Interestingly, Date Calculator is a utility that was created by the same company that makes GEDitCOM II for the Mac. I suppose that means GEDitCOM II is coming to the App Store soon as well. As Date Calculator is free to users of GEDitCOM II (who buy it from the company’s web site), I wonder how that will work in the App Store – will companies be allowed to bundle apps together like that? Time will tell. Also, I don’t remember exactly, but I though Date Calculator was free in the past. Did they possibly make it a paid app just for the App Store? Does anyone remember if Date Calculator was free?

Multimedia support in FTM for Mac – a bit lacking

Continuing my attempt to transition my family tree from Reunion to FTM for Mac, I wanted to discuss FTM’s handling of image listed in the GEDCOM file.

So first, I like the fact that FTM has a Media tab where you can view all images in your family tree file. That is something I’ve wanted from Reunion for a long time. That said, it seems FTM’s handling of the imported images is a bit sub-par. For starters, even though it has the correct path for each image file, it can’t seem to find them. Reunion exports the standard Mac (and UNIX) file path to each image, which in my case begins with a tilde (~) indicating that the file is in a sub-folder of my home folder. FTM doesn’t seem to know what that means. It lets you either search manually for the file or have FTM search for it. Either option works, but it would take forever for me to do this for each image.

Reunion has one very nice feature when a file goes missing (like if you move it to a different folder) where it lets you find the new location, and then it looks at all the other images that were in the same folder and updates them as well. This is a big timesaver and something FTM should emulate. THis in combination with the Media view that FTM offers would make a large task like changing all the image locations much easier to manage.

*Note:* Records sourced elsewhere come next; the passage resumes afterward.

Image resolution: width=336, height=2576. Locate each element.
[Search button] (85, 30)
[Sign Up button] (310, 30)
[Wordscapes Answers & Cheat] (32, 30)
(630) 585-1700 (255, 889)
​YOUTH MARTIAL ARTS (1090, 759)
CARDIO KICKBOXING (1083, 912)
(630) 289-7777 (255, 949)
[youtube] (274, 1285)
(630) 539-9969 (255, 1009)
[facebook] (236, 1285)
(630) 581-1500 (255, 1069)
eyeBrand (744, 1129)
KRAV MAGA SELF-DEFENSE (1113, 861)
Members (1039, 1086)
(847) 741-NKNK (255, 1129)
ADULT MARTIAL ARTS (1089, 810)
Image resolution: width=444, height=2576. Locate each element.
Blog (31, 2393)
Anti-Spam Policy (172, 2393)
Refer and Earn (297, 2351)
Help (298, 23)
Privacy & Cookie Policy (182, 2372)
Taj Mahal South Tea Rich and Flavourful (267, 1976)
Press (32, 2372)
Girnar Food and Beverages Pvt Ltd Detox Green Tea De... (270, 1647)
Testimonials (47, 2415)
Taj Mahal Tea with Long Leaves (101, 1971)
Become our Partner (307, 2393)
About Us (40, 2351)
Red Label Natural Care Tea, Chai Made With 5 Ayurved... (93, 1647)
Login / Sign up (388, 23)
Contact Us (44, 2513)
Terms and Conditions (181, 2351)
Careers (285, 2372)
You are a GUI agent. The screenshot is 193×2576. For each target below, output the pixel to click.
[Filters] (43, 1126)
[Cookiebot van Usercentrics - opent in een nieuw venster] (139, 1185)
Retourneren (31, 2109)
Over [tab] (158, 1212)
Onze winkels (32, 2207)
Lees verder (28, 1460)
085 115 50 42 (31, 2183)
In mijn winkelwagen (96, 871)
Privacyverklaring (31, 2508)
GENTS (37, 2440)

Truth be told, however, this task shouldn’t be needed at all by FTM – if it understood file paths properly this wouldn’t be an issue.

Taking a look at the GEDCOM file itself I can see that Reunion does something very nice – it exports the image cropping information. Frequently when using an image for a specific person you crop the image so it only shows that person. This is particularly true for the ‘primary’ image that one uses to represent the person in the tree. One can also use one group photo to crop out individual face shots of many different people. Showing the full image in a small window where you only want the head would be fairly useless. It’s not clear to me if the _CROP tag that Reunion uses is part of the GEDCOM standard or some kind of generally agreed-upon way to share that information, but it seems to me that FTM ignores the information. Worse, and the likely reason, I can’t figure out any way to crop photos in FTM at all.

I have a lot of complaints about Reunion’s handling of media. I think it should offer to keep a library of thumbnails or even web-resolution images itself, so that it doesn’t need to spend so much time doing image conversion when doing things like creating a web site based on your tree. I think it needs a central media view where you can manage all the images in your tree and make sure all the files can be located, etc. I think some integration with iPhoto would be nice. I think being able to tag photos with information on the people in them and the location information would be incredibly useful. Even with all of these complaints, FTM seems surprisingly inadequate when compared to Reunion in this area.